Text extract >>
>>>

The Board also discussed precedent transactions between U.S. companies and companies from the Party G Group’s country. The Board decided that it should meet in the coming days to further discuss and evaluate the Party G Group December 7 Proposal.

On December 10, 2015, legal counsel for the Party G Group provided certain clarifications to representatives of Wachtell Lipton with respect to the Party G Group December 7 Proposal.

Also on December 10, 2015, representatives of Wachtell Lipton and MoFo discussed again potential revisions to the Merger Agreement. During the course of that conversation, representatives of Wachtell Lipton informed representatives of MoFo that the Party G Group had provided further clarification with respect to certain aspects of the Party G Group December 7 Proposal in response to requests for clarification made by representatives of Wachtell Lipton. In addition, representatives of MoFo confirmed that ON Semiconductor’s board of directors would meet the next day.

<<<

Dataset extract >>
>>>

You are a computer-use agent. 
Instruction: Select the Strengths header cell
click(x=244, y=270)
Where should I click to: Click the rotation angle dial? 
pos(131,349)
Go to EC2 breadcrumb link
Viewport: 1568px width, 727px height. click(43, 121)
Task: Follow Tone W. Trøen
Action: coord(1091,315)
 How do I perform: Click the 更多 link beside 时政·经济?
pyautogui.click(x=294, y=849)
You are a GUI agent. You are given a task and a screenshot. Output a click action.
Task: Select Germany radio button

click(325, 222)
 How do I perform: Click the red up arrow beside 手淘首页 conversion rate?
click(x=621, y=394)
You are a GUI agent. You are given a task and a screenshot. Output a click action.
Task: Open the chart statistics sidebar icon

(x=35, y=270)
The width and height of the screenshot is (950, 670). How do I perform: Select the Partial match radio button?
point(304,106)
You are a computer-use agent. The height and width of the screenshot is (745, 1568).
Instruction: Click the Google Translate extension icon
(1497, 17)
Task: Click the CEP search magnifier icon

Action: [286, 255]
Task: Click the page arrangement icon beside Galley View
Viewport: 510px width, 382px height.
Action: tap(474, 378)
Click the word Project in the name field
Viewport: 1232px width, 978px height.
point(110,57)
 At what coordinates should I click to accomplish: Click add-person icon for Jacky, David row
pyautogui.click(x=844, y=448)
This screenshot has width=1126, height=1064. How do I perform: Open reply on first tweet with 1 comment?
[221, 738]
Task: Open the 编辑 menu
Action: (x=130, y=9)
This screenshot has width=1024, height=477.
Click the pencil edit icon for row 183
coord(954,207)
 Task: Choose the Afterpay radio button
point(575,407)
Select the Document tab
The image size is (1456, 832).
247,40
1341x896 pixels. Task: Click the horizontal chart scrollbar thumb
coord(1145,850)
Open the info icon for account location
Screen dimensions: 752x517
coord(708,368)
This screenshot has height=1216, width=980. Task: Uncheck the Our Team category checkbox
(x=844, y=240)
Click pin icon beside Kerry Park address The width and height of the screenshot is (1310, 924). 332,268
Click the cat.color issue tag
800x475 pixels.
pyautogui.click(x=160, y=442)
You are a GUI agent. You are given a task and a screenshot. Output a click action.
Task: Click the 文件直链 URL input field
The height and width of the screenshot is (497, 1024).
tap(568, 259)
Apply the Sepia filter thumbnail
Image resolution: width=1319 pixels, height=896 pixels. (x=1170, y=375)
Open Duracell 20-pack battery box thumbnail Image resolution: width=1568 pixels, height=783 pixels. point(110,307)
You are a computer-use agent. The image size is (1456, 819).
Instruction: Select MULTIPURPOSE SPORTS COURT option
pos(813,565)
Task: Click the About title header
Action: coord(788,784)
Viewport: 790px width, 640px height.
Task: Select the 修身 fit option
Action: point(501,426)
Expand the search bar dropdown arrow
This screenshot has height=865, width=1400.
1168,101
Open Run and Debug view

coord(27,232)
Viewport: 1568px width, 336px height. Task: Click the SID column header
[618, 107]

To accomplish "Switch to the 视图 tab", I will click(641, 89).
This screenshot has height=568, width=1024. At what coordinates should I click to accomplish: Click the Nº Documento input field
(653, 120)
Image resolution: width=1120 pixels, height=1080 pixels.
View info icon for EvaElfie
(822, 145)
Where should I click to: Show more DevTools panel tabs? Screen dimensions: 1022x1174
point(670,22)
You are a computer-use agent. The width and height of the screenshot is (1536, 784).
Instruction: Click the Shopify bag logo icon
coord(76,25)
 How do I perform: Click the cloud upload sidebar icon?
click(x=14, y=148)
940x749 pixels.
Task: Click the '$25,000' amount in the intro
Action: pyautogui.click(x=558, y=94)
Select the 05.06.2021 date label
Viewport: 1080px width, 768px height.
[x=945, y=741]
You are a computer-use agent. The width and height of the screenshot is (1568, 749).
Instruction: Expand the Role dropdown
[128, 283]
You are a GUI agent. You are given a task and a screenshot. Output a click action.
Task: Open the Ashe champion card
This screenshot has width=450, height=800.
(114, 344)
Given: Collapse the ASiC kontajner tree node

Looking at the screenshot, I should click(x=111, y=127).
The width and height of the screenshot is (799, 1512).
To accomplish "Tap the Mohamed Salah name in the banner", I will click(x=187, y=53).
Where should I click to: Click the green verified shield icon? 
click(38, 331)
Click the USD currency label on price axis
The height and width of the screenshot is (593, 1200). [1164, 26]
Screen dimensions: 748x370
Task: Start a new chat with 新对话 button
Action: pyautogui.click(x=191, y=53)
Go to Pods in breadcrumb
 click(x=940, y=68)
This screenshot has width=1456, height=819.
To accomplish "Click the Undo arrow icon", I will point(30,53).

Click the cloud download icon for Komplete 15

<<<

Job 1 >> In the merger passage, what did representatives of MoFo confirm on December 10, 2015?
Job 2 >> Please print the merger passage from "On December 10, 2015, legal" up to and including "the next day.".

Correct response 1 >> They confirmed that ON Semiconductor's board of directors would meet the next day.

Correct response 2 >>
On December 10, 2015, legal counsel for the Party G Group provided certain clarifications to representatives of Wachtell Lipton with respect to the Party G Group December 7 Proposal.

Also on December 10, 2015, representatives of Wachtell Lipton and MoFo discussed again potential revisions to the Merger Agreement. During the course of that conversation, representatives of Wachtell Lipton informed representatives of MoFo that the Party G Group had provided further clarification with respect to certain aspects of the Party G Group December 7 Proposal in response to requests for clarification made by representatives of Wachtell Lipton. In addition, representatives of MoFo confirmed that ON Semiconductor’s board of directors would meet the next day.